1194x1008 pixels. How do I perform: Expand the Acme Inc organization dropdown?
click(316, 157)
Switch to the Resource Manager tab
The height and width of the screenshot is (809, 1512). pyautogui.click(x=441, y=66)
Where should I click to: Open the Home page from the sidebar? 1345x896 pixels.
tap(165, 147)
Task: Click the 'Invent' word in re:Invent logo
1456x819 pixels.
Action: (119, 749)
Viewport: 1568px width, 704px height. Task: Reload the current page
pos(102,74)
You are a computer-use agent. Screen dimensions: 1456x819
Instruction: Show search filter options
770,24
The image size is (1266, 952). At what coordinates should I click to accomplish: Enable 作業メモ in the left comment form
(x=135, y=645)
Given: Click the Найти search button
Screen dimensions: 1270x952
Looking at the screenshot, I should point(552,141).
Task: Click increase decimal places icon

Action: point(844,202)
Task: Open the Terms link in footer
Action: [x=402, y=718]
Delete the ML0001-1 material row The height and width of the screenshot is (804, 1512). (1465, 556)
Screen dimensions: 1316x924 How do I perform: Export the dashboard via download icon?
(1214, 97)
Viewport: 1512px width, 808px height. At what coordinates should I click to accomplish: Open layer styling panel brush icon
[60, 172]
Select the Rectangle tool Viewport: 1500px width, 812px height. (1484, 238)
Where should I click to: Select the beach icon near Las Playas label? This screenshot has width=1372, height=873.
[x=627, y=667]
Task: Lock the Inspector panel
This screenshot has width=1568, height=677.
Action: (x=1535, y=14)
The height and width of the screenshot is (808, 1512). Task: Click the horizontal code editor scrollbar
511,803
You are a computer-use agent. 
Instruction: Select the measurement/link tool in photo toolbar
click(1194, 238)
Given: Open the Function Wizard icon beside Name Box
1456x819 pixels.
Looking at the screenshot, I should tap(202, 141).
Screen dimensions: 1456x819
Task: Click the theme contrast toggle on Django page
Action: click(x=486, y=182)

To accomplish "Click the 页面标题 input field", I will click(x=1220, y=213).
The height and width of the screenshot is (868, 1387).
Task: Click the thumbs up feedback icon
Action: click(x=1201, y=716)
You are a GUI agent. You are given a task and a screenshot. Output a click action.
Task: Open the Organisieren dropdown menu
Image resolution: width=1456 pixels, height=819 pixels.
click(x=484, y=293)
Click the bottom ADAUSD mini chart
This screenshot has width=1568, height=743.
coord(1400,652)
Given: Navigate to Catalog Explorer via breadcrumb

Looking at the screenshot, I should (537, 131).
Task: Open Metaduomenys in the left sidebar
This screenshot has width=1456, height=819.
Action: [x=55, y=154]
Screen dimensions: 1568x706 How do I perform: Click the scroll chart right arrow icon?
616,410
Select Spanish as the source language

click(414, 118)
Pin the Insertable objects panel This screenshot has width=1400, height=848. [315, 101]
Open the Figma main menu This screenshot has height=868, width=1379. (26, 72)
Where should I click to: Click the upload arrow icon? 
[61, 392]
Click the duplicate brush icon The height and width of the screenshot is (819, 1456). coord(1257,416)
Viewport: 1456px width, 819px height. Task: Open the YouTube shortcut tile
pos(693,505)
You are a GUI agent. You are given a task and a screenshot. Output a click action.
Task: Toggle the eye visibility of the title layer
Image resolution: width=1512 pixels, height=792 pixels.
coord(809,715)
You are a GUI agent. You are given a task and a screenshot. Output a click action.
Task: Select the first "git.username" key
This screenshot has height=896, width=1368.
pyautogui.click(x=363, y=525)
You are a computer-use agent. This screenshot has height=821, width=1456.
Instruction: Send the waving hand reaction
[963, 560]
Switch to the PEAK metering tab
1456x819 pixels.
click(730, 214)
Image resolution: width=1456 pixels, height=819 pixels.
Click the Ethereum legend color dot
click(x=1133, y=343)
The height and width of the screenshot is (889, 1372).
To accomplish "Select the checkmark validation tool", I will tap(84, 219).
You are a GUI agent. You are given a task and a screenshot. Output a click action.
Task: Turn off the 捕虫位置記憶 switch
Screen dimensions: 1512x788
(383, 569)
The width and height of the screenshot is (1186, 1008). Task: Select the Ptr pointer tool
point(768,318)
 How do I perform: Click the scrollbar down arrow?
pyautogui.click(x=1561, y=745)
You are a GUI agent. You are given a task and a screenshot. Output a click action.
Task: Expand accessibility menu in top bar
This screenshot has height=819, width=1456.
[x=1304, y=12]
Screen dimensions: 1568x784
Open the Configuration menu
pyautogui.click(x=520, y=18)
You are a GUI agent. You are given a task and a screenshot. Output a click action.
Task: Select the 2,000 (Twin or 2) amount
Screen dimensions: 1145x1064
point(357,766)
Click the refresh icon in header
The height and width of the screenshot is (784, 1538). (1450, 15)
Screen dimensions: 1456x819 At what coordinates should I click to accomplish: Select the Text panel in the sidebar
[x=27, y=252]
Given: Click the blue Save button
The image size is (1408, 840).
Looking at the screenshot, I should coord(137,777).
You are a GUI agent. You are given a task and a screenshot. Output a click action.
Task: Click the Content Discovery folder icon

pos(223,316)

## Exercise objective
Report each line in the data that holds the word "computer".

## Solution to this task
You are a computer-use agent. Screen dimensions: 1456x819
You are a computer-use agent. 
You are a computer-use agent. This screenshot has height=821, width=1456.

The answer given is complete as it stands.